▶ **Try it**
Write out again, exactly, the lines below starting at the one with "[Click to see the previous image] (17, 302)" and ending at the one with "Т-Банк (43, 647)".

=== Given entries ===

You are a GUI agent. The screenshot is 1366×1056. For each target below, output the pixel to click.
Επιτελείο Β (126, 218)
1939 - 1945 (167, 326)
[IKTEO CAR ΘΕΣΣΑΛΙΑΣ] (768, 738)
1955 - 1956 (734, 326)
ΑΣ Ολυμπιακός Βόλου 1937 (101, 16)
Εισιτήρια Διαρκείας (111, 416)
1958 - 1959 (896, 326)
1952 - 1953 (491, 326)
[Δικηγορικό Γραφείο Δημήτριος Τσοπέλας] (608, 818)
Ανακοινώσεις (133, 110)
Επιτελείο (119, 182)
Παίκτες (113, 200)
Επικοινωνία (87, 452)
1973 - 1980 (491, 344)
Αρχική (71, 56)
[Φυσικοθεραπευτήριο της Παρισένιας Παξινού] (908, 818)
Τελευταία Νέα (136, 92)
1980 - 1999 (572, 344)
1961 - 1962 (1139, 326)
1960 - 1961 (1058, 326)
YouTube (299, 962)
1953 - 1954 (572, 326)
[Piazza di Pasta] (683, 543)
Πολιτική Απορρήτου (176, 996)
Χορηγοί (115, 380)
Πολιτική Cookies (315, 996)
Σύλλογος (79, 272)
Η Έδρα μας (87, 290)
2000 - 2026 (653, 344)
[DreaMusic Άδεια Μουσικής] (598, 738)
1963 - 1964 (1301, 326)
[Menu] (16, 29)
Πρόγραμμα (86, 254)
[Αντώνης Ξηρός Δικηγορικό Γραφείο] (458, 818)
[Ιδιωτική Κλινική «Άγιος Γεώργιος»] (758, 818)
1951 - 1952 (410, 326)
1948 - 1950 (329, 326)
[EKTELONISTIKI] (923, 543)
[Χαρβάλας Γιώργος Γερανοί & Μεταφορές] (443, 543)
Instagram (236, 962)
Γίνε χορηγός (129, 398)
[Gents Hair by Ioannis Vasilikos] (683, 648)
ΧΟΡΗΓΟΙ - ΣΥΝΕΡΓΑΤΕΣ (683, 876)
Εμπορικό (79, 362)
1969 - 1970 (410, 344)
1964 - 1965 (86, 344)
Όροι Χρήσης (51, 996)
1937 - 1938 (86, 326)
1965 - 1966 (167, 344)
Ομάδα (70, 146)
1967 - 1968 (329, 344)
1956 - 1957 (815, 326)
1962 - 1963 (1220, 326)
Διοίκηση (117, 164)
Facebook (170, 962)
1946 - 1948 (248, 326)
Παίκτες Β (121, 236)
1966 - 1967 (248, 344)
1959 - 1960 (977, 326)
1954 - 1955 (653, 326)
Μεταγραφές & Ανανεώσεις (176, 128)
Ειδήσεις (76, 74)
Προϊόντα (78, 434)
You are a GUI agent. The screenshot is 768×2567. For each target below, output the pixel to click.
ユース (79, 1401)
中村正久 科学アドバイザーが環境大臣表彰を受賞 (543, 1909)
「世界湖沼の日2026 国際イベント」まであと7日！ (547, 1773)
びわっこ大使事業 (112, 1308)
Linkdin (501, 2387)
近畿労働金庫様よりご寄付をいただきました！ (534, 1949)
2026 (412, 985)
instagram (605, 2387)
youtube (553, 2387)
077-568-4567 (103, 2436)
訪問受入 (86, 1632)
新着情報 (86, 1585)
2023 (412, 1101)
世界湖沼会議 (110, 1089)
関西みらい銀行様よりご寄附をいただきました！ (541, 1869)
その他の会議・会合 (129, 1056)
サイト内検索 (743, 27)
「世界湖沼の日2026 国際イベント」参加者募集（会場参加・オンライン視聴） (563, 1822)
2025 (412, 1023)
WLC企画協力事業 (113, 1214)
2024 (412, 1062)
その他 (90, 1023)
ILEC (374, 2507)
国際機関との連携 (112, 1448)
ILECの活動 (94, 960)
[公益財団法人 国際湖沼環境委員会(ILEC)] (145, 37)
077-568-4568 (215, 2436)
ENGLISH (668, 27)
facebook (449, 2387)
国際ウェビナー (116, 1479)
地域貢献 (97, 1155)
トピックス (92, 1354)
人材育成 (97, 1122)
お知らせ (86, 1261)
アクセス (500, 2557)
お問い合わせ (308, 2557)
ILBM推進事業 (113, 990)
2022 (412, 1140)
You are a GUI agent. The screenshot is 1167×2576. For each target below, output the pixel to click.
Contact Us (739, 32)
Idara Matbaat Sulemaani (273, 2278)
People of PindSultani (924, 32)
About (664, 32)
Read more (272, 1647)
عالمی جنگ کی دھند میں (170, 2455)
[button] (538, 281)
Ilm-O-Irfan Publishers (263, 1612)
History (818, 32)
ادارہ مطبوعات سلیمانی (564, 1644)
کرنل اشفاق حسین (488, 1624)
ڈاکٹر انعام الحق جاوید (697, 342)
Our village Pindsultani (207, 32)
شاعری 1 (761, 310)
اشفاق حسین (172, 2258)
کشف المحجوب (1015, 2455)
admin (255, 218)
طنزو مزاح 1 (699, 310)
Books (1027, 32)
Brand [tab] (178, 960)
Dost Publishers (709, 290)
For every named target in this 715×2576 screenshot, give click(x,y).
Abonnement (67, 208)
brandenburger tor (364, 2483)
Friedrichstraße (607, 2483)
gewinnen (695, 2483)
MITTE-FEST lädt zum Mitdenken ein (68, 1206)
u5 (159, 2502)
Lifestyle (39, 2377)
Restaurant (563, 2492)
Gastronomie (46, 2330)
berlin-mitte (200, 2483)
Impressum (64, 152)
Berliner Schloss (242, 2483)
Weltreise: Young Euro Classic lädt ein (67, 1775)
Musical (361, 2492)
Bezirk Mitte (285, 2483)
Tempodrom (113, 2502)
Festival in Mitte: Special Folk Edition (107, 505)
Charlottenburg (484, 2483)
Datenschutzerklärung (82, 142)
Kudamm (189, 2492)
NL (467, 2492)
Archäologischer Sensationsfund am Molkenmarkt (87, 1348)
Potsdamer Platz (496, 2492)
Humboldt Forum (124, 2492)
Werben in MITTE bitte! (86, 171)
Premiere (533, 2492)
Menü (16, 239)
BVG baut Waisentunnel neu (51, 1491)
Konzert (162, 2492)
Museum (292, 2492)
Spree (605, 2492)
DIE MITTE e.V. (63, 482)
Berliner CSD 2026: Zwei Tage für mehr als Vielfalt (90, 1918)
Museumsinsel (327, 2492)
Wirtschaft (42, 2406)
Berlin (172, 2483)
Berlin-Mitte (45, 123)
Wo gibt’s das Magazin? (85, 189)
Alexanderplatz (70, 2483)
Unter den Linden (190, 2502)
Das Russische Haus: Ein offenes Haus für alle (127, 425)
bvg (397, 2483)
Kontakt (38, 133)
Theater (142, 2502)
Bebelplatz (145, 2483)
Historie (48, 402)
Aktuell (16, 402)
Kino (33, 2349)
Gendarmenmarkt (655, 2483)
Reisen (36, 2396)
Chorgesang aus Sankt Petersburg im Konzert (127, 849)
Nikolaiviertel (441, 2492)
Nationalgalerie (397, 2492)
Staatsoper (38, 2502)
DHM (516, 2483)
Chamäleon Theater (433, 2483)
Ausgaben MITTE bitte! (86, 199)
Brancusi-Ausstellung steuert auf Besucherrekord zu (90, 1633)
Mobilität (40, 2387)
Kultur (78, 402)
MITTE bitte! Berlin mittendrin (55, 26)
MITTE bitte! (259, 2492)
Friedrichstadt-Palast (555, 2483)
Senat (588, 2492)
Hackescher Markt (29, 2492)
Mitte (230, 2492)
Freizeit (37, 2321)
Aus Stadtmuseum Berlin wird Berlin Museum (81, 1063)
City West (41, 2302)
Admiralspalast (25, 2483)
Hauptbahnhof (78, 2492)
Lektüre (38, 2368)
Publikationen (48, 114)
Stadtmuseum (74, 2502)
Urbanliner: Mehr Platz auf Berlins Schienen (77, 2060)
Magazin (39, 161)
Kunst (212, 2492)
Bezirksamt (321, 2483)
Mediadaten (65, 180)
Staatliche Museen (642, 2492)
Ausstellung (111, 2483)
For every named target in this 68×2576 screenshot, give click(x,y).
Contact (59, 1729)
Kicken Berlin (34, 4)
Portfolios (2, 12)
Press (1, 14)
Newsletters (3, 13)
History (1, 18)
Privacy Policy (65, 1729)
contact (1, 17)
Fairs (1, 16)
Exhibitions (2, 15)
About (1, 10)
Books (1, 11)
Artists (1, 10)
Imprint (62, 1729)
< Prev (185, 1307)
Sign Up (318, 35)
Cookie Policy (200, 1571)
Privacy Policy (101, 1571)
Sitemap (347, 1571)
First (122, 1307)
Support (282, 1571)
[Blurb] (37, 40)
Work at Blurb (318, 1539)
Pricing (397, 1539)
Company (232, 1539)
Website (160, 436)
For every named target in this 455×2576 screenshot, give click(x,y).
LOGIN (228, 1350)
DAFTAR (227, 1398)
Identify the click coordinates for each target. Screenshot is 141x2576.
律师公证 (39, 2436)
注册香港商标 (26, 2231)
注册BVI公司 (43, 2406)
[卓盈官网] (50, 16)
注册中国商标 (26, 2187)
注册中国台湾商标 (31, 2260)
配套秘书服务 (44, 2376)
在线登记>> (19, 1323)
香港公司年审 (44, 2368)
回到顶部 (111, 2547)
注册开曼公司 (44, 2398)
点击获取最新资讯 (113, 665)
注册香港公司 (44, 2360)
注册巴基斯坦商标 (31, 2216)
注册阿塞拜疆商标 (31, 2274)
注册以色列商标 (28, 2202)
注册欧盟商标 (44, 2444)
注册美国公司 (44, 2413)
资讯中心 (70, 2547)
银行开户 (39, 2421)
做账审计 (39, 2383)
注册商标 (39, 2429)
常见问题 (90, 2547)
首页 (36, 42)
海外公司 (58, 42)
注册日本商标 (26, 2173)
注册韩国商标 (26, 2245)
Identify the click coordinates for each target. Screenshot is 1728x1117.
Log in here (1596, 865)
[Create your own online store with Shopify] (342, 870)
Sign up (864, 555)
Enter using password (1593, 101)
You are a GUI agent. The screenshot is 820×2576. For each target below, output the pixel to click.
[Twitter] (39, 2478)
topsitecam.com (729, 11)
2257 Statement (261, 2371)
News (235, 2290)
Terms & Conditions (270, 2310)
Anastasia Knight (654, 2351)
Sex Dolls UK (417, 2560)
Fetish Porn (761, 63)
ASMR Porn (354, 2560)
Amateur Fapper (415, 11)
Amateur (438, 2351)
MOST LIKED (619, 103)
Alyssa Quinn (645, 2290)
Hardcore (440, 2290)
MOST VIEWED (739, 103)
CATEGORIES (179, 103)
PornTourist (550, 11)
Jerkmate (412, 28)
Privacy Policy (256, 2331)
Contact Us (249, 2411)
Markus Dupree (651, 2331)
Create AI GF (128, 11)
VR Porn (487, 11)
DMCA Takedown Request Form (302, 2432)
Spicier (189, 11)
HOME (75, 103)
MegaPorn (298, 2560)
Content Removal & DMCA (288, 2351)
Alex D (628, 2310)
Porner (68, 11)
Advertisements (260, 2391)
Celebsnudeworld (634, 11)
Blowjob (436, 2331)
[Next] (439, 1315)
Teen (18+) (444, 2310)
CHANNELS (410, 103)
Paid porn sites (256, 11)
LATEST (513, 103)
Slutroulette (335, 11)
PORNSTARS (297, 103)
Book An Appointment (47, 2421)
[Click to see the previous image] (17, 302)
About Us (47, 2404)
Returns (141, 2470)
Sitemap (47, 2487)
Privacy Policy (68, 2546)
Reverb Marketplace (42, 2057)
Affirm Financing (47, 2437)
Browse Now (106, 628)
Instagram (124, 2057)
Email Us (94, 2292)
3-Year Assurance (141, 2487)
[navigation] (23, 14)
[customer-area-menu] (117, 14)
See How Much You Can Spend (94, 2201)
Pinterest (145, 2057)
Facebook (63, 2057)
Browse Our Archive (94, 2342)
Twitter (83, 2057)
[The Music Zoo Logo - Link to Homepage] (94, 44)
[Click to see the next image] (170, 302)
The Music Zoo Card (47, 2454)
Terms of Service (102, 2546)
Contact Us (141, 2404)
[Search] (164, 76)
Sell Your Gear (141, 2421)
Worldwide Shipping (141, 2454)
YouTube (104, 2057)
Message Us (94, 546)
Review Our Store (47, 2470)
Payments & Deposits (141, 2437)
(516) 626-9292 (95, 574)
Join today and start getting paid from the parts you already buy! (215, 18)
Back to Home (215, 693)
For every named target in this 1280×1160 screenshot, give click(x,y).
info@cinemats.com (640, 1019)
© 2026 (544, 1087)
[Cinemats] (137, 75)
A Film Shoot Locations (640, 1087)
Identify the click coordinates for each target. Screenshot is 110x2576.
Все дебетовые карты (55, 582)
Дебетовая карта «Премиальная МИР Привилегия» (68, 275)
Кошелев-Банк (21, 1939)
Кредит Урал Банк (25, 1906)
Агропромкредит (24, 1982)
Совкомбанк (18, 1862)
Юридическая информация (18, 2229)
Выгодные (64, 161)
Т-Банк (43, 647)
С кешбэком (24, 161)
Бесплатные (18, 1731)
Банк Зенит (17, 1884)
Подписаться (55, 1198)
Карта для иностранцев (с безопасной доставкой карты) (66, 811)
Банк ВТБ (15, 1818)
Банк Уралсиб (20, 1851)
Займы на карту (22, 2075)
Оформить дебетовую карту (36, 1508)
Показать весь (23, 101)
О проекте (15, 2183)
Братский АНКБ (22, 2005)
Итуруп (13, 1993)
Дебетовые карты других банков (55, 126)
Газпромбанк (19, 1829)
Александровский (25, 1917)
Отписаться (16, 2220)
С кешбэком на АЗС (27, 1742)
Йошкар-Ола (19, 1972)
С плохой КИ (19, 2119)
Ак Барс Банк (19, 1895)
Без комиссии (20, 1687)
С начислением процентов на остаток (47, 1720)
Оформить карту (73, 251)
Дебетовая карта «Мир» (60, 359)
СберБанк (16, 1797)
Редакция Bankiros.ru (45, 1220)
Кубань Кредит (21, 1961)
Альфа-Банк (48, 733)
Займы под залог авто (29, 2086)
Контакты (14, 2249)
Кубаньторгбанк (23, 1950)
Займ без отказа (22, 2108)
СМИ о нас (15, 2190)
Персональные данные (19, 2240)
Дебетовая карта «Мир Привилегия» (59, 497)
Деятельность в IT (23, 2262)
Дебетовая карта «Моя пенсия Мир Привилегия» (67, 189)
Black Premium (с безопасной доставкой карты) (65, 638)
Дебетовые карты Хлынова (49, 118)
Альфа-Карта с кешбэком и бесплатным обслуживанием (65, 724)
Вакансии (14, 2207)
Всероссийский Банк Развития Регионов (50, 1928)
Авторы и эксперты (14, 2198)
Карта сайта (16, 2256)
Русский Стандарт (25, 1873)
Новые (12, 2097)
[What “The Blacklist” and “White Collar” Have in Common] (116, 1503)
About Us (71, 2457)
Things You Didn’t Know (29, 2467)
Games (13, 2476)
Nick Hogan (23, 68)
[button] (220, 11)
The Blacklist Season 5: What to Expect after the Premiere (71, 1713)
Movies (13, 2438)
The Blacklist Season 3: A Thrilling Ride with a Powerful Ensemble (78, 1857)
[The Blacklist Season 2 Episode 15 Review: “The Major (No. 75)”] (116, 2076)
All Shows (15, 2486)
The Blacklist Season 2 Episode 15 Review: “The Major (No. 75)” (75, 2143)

===

▶ **Response to this task**
[Click to see the previous image] (17, 302)
About Us (47, 2404)
Returns (141, 2470)
Sitemap (47, 2487)
Privacy Policy (68, 2546)
Reverb Marketplace (42, 2057)
Affirm Financing (47, 2437)
Browse Now (106, 628)
Instagram (124, 2057)
Email Us (94, 2292)
3-Year Assurance (141, 2487)
[navigation] (23, 14)
[customer-area-menu] (117, 14)
See How Much You Can Spend (94, 2201)
Pinterest (145, 2057)
Facebook (63, 2057)
Browse Our Archive (94, 2342)
Twitter (83, 2057)
[The Music Zoo Logo - Link to Homepage] (94, 44)
[Click to see the next image] (170, 302)
The Music Zoo Card (47, 2454)
Terms of Service (102, 2546)
Contact Us (141, 2404)
[Search] (164, 76)
Sell Your Gear (141, 2421)
Worldwide Shipping (141, 2454)
YouTube (104, 2057)
Message Us (94, 546)
Review Our Store (47, 2470)
Payments & Deposits (141, 2437)
(516) 626-9292 (95, 574)
Join today and start getting paid from the parts you already buy! (215, 18)
Back to Home (215, 693)
For every named target in this 1280×1160 screenshot, give click(x,y).
info@cinemats.com (640, 1019)
© 2026 (544, 1087)
[Cinemats] (137, 75)
A Film Shoot Locations (640, 1087)
Identify the click coordinates for each target. Screenshot is 110x2576.
Все дебетовые карты (55, 582)
Дебетовая карта «Премиальная МИР Привилегия» (68, 275)
Кошелев-Банк (21, 1939)
Кредит Урал Банк (25, 1906)
Агропромкредит (24, 1982)
Совкомбанк (18, 1862)
Юридическая информация (18, 2229)
Выгодные (64, 161)
Т-Банк (43, 647)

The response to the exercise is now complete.